Wird es wieder Klassenleiterstunden geben?
Die Veränderung der Stundentafel wird auch vom StadtSchülerSprecher Johannes Gosch angesprochen. Der Minister betont, dass den Schulleitungen freigestellt ist, ob sie die Kürzungen so umsetzen möchten. Sie verfügen über freie Stunden, welche prioritär eingesetzt werden können. Die entsprechenden Anpassungen des Lehrplanes werden Ende Mai erwartet, so dass die Lehrer schon reinschauen können. Auch die Notwendigkeit der Klassenleiterstunden sieht der Minister. Um diese derzeit in der Stundentafel mit einzurichten, bräuchte er bei den jetzigen 19.000 Klassenleitern im Freistadt 700 zusätzliche Lehrer. Diese sind aber nicht zu haben. Er scheut sich an dieser Stelle nicht, die Planungsfehler der vorherigen Jahre zu benennen. Als eine Konsequenz von vielen werden jetzt die Schülerprognosen alle zwei Jahre erhoben.

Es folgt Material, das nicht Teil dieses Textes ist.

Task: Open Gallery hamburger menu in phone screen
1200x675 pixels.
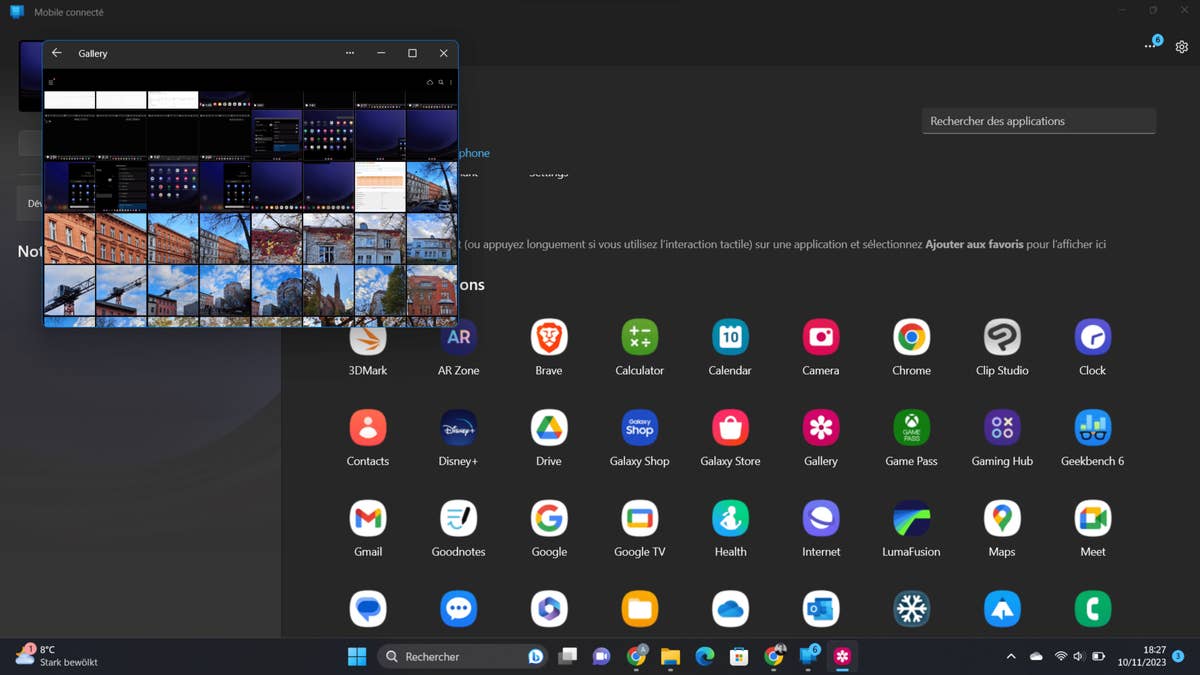Action: click(x=52, y=82)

Am Ende sind immer noch Fragen offen. Kultusminister Piwarz und LaSuB Heynoldt bieten an, im Anschluss an die große Runde noch für die individuellen Anliegen der Eltern bereit zu stehen. Die Elternvertreter nehmen dieses Angebot gerne wahr und nutzen auch die Möglichkeit, Fragen per E-Mail an den StadtElternRat zu senden, welche dann gesammelt weitergegeben werden.
Der StadtElternrat bedankt sich bei allen Gesprächsteilnehmern für den gemeinsamen Abend und die konstruktive Kommunikation auf Augenhöhe im Miteinander.